Any machine-learning algorithm may be used without deviating from
the spirit or scope of the invention. At step 107, the algorithm
selected at step 105 is executed using the coefficients or weights
calculated at steps 103 and 104. According to one embodiment, for
each conversion, the attribution algorithm outputs a score for
every touchpoint that a user encountered prior to converting,
wherein the score represents the touchpoint's relative influence on
the user's decision to convert. At step 108, credit is allocated to
the various touchpoints for each conversion in accordance with the
algorithm output. In some embodiments, to allocate attribution
across the touchpoints, the scores are summed and normalized as a
percentage. For example, four touchpoints (TP.sub.1, TP.sub.2,
TP.sub.3 and TP.sub.4) may have raw scores of 80, 100, 150 and 20,
respectively. For this example, attribution, as a percentage, is
assigned to the touchpoints as follows: TP.sub.1=22.85%,
TP.sub.2=28.58%, TP.sub.3=42.86% and TP.sub.4=5.71%.

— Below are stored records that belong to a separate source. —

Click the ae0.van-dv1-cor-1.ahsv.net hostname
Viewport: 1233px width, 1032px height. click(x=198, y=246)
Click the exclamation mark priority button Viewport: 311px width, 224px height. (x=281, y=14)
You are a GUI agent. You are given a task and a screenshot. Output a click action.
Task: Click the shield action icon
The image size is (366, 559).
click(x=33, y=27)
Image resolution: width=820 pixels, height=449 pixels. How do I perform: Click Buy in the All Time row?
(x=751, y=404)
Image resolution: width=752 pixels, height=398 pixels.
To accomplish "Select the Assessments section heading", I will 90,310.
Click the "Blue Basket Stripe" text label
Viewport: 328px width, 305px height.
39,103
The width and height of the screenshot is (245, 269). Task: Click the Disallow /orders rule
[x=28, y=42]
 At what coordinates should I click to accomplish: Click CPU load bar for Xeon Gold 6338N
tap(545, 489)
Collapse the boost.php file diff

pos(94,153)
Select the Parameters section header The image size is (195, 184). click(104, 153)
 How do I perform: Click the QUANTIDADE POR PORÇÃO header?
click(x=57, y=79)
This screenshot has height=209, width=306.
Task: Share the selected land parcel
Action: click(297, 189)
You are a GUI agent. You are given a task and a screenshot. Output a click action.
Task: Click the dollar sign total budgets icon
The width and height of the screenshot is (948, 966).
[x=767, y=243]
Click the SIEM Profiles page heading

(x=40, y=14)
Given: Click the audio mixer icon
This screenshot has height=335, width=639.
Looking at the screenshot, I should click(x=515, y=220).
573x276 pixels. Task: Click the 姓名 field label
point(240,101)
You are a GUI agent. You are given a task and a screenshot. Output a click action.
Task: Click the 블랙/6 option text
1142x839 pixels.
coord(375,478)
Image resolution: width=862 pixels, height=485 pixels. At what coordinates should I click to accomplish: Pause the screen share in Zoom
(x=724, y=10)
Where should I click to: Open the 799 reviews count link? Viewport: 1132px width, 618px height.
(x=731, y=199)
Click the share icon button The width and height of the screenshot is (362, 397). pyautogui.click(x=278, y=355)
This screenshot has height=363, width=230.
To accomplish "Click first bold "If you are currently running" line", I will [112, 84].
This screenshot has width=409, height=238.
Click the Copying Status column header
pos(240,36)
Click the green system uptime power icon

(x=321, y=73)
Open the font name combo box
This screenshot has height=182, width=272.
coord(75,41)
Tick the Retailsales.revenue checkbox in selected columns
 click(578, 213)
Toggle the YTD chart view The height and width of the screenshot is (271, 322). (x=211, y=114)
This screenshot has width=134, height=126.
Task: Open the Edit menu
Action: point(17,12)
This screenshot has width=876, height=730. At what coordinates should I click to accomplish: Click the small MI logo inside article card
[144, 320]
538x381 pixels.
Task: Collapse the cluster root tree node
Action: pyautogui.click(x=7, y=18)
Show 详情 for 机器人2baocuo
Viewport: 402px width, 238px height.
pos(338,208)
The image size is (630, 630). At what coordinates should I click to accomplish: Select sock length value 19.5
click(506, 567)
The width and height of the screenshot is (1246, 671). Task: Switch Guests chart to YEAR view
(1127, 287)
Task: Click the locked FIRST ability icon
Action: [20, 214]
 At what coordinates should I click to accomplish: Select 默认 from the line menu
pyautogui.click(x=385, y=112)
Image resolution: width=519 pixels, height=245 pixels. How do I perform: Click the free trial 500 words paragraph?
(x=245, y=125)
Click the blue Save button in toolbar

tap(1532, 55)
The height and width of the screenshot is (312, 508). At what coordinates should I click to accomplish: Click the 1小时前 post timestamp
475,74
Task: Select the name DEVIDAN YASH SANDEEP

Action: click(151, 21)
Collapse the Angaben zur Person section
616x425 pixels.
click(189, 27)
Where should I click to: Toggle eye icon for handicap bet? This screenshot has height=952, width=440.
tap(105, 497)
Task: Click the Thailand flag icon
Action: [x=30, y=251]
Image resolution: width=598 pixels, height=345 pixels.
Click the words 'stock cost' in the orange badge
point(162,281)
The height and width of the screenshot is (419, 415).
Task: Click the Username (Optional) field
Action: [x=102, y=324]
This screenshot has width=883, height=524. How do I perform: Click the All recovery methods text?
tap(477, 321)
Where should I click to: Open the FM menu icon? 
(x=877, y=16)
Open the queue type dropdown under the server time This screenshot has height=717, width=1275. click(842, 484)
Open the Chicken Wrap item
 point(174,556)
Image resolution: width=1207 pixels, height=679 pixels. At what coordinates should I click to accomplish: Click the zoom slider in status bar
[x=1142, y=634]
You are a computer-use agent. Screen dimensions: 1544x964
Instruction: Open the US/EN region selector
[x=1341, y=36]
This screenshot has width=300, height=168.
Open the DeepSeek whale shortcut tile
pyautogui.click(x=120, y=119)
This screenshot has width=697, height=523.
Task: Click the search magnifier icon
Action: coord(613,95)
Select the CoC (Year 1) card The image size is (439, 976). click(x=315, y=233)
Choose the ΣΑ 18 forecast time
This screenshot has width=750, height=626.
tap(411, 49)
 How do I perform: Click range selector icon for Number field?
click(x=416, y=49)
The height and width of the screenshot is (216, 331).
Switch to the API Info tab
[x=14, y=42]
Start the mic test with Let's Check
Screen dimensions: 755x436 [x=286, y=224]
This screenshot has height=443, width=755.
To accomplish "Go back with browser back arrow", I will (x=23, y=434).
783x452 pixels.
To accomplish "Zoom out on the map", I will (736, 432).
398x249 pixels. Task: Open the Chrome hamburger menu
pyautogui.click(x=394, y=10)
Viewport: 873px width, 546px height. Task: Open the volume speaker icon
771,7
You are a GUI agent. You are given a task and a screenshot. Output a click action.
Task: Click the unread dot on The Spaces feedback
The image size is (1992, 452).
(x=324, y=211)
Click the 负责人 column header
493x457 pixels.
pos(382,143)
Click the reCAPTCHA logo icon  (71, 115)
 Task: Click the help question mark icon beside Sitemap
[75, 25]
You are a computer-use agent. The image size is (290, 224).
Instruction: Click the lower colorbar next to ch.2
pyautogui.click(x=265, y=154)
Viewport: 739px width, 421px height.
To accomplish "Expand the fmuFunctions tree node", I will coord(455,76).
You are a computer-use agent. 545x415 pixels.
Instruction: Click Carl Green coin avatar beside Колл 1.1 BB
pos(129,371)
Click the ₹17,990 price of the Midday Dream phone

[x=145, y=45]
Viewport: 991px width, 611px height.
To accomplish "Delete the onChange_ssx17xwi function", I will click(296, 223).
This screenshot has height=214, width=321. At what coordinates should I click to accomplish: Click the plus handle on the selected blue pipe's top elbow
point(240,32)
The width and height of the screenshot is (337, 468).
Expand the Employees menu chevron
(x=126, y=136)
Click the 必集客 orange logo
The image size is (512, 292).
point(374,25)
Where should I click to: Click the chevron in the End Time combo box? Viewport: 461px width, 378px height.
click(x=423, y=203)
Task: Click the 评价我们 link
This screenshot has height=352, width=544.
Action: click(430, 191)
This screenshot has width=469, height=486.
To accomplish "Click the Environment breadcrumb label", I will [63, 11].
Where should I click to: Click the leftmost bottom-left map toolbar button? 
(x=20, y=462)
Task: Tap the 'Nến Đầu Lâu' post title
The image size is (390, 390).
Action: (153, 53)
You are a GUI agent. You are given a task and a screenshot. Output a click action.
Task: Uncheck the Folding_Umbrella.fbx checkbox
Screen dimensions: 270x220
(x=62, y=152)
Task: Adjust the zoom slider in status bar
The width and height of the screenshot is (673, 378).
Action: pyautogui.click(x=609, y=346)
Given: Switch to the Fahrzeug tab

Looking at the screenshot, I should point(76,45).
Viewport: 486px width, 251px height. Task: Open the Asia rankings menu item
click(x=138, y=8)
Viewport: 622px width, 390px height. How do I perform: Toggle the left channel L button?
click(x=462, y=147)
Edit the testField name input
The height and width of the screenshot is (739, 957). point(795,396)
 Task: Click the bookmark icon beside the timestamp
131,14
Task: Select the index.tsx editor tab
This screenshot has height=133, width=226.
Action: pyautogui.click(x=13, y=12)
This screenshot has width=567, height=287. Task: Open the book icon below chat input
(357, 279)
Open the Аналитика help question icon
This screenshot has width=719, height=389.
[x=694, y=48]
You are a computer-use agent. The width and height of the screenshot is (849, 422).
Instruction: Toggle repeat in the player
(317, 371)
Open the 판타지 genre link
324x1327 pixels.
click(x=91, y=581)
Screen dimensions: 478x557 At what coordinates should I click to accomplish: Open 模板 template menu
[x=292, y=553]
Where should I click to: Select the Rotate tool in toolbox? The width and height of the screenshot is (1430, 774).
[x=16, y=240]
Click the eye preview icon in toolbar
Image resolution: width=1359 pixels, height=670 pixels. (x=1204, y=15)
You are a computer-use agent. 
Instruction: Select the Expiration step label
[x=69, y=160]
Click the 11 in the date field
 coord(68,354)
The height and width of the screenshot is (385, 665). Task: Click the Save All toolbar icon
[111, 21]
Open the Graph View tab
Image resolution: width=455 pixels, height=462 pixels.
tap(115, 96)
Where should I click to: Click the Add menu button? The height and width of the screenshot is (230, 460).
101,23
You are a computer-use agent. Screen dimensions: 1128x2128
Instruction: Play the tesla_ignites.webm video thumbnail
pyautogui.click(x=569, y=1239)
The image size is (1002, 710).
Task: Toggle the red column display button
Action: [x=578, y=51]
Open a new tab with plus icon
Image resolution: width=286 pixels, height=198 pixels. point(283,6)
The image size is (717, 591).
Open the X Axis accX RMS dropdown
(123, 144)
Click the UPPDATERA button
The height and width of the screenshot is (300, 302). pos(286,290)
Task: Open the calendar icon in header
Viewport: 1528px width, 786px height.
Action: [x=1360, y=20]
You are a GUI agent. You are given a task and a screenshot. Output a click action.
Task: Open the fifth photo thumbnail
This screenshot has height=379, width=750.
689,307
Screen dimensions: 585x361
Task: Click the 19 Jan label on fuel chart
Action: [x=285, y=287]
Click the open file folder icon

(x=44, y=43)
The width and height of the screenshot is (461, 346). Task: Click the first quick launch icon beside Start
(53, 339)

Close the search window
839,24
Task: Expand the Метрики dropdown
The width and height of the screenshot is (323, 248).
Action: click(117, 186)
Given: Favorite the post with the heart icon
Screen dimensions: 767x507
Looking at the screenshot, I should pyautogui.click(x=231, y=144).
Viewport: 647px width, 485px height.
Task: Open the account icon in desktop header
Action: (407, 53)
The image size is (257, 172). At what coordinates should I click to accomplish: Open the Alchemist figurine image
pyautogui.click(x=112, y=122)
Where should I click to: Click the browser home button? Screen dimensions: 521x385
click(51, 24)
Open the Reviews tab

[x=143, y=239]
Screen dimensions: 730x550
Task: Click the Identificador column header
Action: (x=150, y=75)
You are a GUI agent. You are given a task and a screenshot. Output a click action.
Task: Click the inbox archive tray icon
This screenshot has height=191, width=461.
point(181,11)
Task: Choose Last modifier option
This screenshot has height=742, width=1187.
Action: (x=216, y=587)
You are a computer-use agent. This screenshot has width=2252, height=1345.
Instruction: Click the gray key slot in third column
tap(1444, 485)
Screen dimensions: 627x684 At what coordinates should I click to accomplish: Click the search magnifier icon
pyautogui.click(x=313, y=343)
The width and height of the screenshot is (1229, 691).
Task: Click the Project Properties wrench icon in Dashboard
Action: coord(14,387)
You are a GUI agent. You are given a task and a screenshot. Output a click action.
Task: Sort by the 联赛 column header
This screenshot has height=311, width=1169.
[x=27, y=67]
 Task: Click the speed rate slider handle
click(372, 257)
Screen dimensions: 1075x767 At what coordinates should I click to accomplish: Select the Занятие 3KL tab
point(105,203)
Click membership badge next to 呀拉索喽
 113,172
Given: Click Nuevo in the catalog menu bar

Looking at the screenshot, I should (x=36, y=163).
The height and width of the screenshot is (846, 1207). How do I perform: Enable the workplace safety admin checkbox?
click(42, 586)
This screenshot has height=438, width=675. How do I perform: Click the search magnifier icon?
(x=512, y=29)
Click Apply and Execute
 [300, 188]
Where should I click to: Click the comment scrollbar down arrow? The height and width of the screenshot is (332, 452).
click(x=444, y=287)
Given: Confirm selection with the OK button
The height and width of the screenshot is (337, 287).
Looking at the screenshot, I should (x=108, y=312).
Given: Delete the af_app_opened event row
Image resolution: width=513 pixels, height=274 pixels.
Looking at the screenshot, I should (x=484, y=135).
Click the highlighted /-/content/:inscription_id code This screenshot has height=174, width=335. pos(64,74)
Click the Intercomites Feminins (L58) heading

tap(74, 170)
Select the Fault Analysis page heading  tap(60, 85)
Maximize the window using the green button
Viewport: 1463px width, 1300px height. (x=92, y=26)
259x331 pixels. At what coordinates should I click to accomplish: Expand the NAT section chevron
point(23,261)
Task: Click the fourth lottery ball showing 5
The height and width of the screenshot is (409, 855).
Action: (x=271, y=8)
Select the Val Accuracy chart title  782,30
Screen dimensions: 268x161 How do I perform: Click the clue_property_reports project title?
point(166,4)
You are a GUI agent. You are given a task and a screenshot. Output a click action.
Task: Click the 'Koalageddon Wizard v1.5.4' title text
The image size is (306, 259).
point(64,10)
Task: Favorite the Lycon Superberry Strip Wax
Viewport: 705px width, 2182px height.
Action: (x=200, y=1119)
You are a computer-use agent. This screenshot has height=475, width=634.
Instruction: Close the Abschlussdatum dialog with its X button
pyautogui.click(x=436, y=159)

[0036] FIG. 2 is a chart illustrating the importance of example
attributes. For this example, several attributes are listed (e.g.,
"Frequency", "Recency", "Placement/Keyword", "Coupon Bucket",
"Publisher", "Creative", "Channel", "Product", "Campaign", "Coupon
Code", "Size" and "Business Unit"). As discussed above, the
attribute importance weight ascribes a value to the attribute that
measures the importance of the attribute with regard to a
conversion. For example, the importance of the "Publisher"
attribute measures the importance of the publisher of an
advertisement to a conversion. For the example of FIG. 2, the
attributes are listed in descending order of importance such that
the "Frequency" attribute is the most important and the "Business
Unit" attribute is the least importance in their respective
contribution in determining a conversion. To this end, the
attributes are assigned weights to quantify their relative
importance. For the example shown in FIG. 2, the "frequency"
attribute has a weight of "1", and the "Business Unit" attribute
has a weight less than "0.2." Although in the example of FIG. 2 the
weights for the importance of the attributes are normalized between
"0" and "1", the weights may be scaled to any range without
deviating from the spirit or scope of the invention.
[0037] FIG. 3 is a chart illustrating the weights of example
attribute values. For this example, chart 310 identifies attribute
values for the "Publisher" attribute. As discussed above, some
values of an attribute may have more significance in influencing a
conversion than other values. As such, some attribute values, when
encountered by a user, are weighted more heavily than others in
touchpoint analysis. As shown in chart 310 of FIG. 3, for the
"Publisher" attribute example, some of the attribute values are
"Yahoo! Inc.", "WSI.com", "Seeking Alpha", "NY Times Online", "CBS
Matchwatch", "MSN Money", "CBS Interactive", "YuMe" and "IH
Remnant." As shown in the example of chart 310, the largest lift
from the Publisher attribute is ascribed to the publisher "Yahoo,
Inc." and the smallest lift for the publisher attribute is ascribed
to the value "IH Remnant." Similarly, chart 320 of FIG. 3
illustrates the "lift" generated by certain advertisement creatives
for the "Creative" attribute. For this example, the creatives are
identified by file name. The creative value
"MOX_1_Plate_300.times.250 swf" creates the greatest lift for the
"Creative" attribute while the creative value "4-FE
15_SP_Introducing" creates the lowest lift for the "Creative"
attribute.
[0038] FIG. 4 is a block diagram illustrating one embodiment of the
bottom-up attribution in accordance with one embodiment. The
bottom-up attribution process includes accumulating touchpoint and
conversion data for analysis (block 102, FIG. 1). User-level data
401 of FIG. 4 illustrates various types of data for input to
touchpoint processing. For this embodiment, user-level data
comprises "Campaign Goals" 412, "User-level Online Media Data" 414,
"User-level Site Data" 416 and "User-level Customer Transaction
Data" 418. Although the embodiment of FIG. 4 illustrates four types
of data for input to touchpoint processing, other types of data may
be integrated in the system without deviating from the spirit or
scope of the invention. In some embodiments, the User-level Data
410 may be stored in one or more databases and loaded into memory
of a computer system for processing by one or more processors.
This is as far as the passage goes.